_Extrait:_
La frontière camerouno-nigériane longue de 1690 Km est la source de tous les malentendus et de toutes les ruptures de confiance entre ces Etats. Mal matérialisée et non délimitée par endroits, elle est fréquemment le théâtre et l'enjeu d'incidents d'une gravité certaine (Mouelle Kombi 1996 : 104). Le Cameroun et le Nigeria partagent quatre décennies de conflit (1961-2002) (Onana Mfege 2004 : 79-89).

D'abord l'affaire Northern Cameroon (1961-1963) qui a trait aux plébiscites des 11 et 12 février 1961 relatif à l'accession à l'indépendance du Cameroun britannique et dont l'issue a entraîné le rattachement du Northern Cameroon au Nigeria.

La question du Lac Tchad viendra opposer une fois de plus les deux pays frontaliers et riverains du lac. Le dessèchement progressif de celui-ci va entraîner un important exode des populations nigérianes qui viendront s'installer sur le territoire camerounais gorgé d'eau. Le Cameroun a dû admettre cette immigration en vertu des accords avec le Nigeria sur la libre circulation des personnes et des biens ; et le droit d'établissement.

Le 16 mai 1981, à la suite d'un accrochage entre les éléments de la marine nigériane et une patrouille de l'armée camerounaise soldé par un bilan de cinq (05) tués coté nigérian et de nombreux blessés de part et d'autre, le Nigeria va exiger des excuses officielles, la punition des militaires coupables et l'indemnisation des familles de victimes sous peine de représailles. Le Cameroun, pour normaliser la situation, va s'exécuter.

Ces relations se détériorent de plus belle dès le début des années 90, lorsque le Nigeria manifeste sa prétention à la souveraineté sur certaines localités

d'accueil de ses ressortissants devenus parfois plus nombreux et représentatifs que les autochtones. Cette prétention sera manifestée par l'occupation de la presqu'île de Bakassi par les forces armées nigérianes, défiant ainsi les autorités camerounaises.

En effet, le Nigeria dénonçait partout le processus frontalier depuis la période allemande jusqu'à l'accord de Maroua, d'après le rapport Bassey E. Ate qui a certainement persuadé le gouvernement nigérian d'ordonner le marquage de Bakassi dès 1990 (Onana Mfege 2004 : 89). Ce rapport propose trois options pour la démarcation définitive de la frontière.

- La première option consiste en l'occupation unilatérale de la

presqu'île pour mener le Cameroun dans de sérieuses négociations aux fins de l'établissement d'une frontière mutuellement acceptable.

- La deuxième option préconise la présentation d'une offre d'achat

de Bakassi au Cameroun.

- La troisième option porte sur l'institution d'une administration

conjointe chargée de la sécurité, de l'exploitation des ressources, des domaines, de l'immigration et de la mise en place des services communs.

Enregistrements sources
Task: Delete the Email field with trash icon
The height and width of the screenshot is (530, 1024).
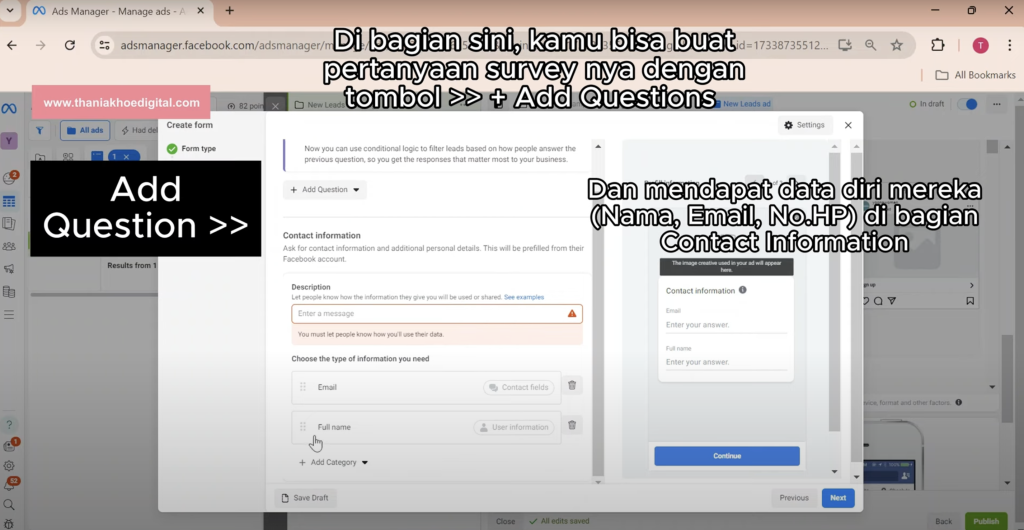Action: 572,386
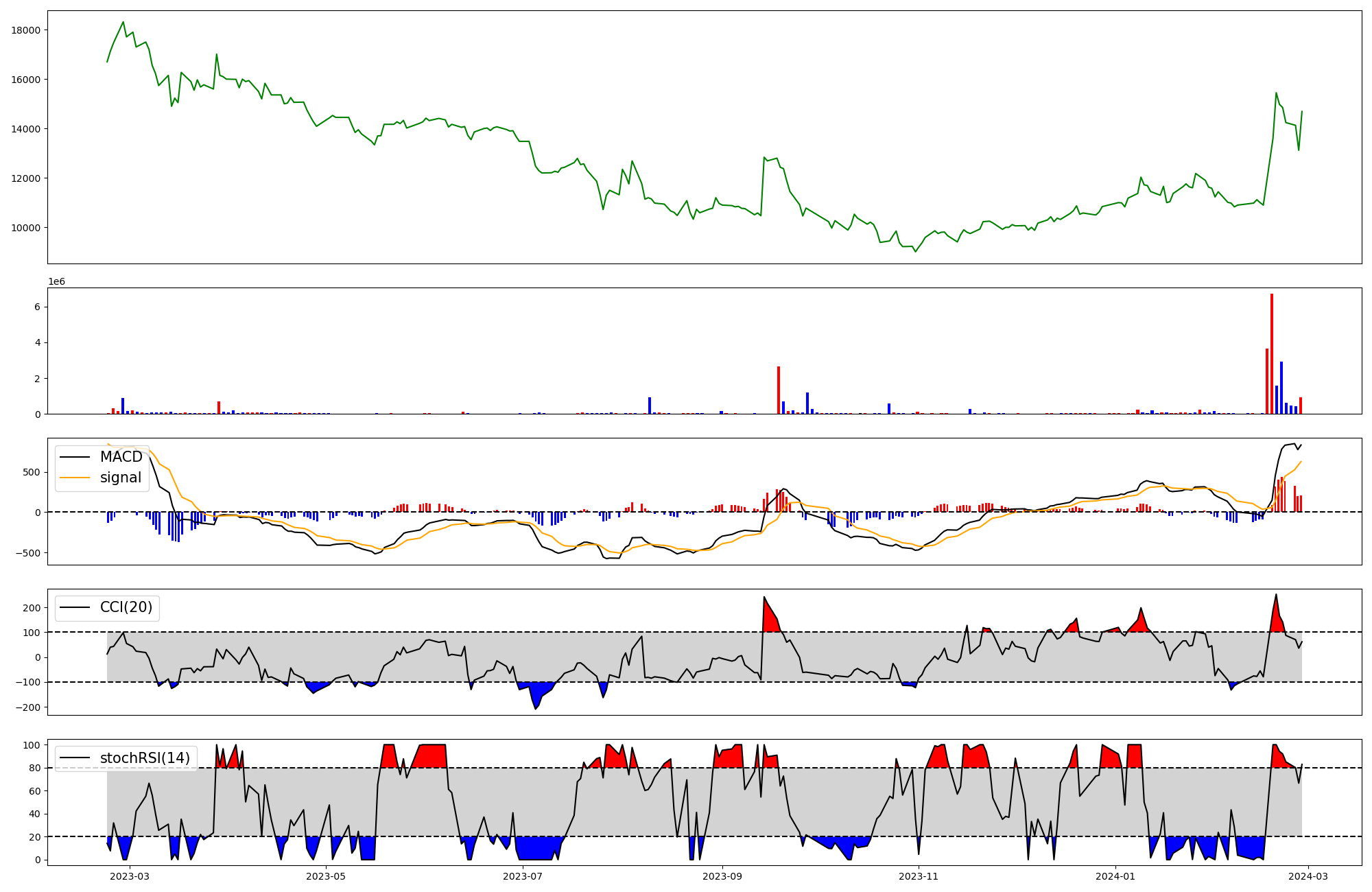The width and height of the screenshot is (1372, 892).
Task: Click the 500 tick on MACD axis
Action: coord(32,472)
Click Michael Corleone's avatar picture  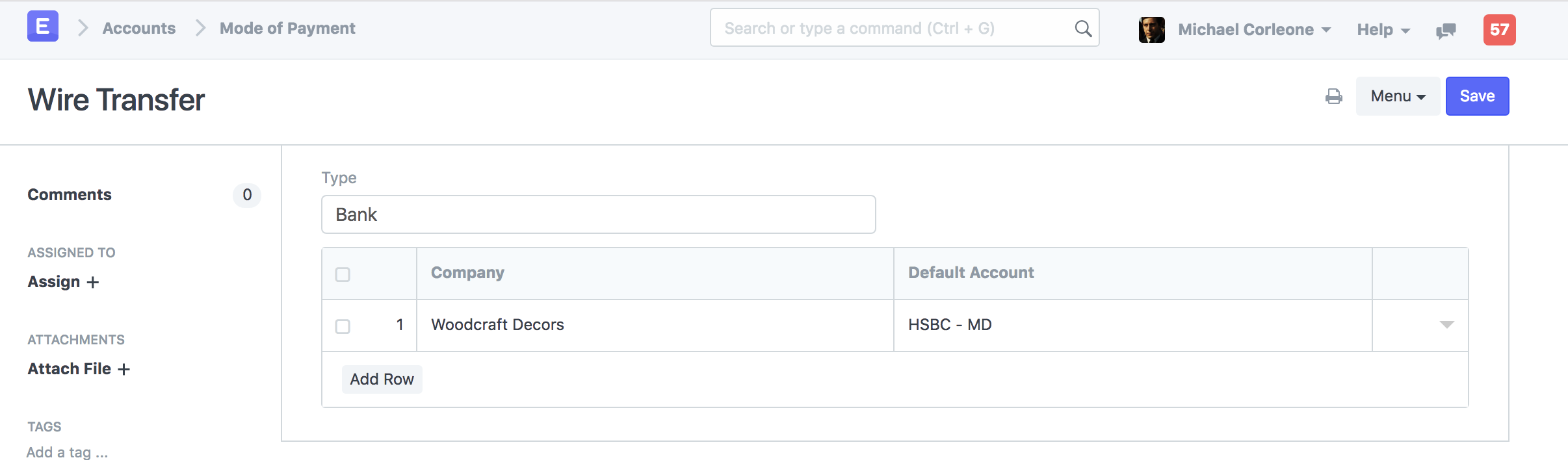click(1152, 30)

_Exercices écrits:_
[a] Répondez à ces questions d'après l'extrait :
(i) Quelle est la longueur de la frontière camerouno-nigériane ?
(ii) À quelles dates se sont tenus les plébiscites liés à l'affaire Northern Cameroon ?
(iii) À quelle date a eu lieu l'accrochage entre la marine nigériane et une patrouille de l'armée camerounaise ?
[b] Renommez « Bakassi » en « cette presqu'île » dans le passage de l'extrait qui va de « En effet, le » à « des services communs. », puis recopiez ce passage.

_Corrigés:_
[a]
(i) 1690 Km.
(ii) Les 11 et 12 février 1961.
(iii) Le 16 mai 1981.

[b]
En effet, le Nigeria dénonçait partout le processus frontalier depuis la période allemande jusqu'à l'accord de Maroua, d'après le rapport Bassey E. Ate qui a certainement persuadé le gouvernement nigérian d'ordonner le marquage de cette presqu'île dès 1990 (Onana Mfege 2004 : 89). Ce rapport propose trois options pour la démarcation définitive de la frontière.

- La première option consiste en l'occupation unilatérale de la

presqu'île pour mener le Cameroun dans de sérieuses négociations aux fins de l'établissement d'une frontière mutuellement acceptable.

- La deuxième option préconise la présentation d'une offre d'achat

de cette presqu'île au Cameroun.

- La troisième option porte sur l'institution d'une administration

conjointe chargée de la sécurité, de l'exploitation des ressources, des domaines, de l'immigration et de la mise en place des services communs.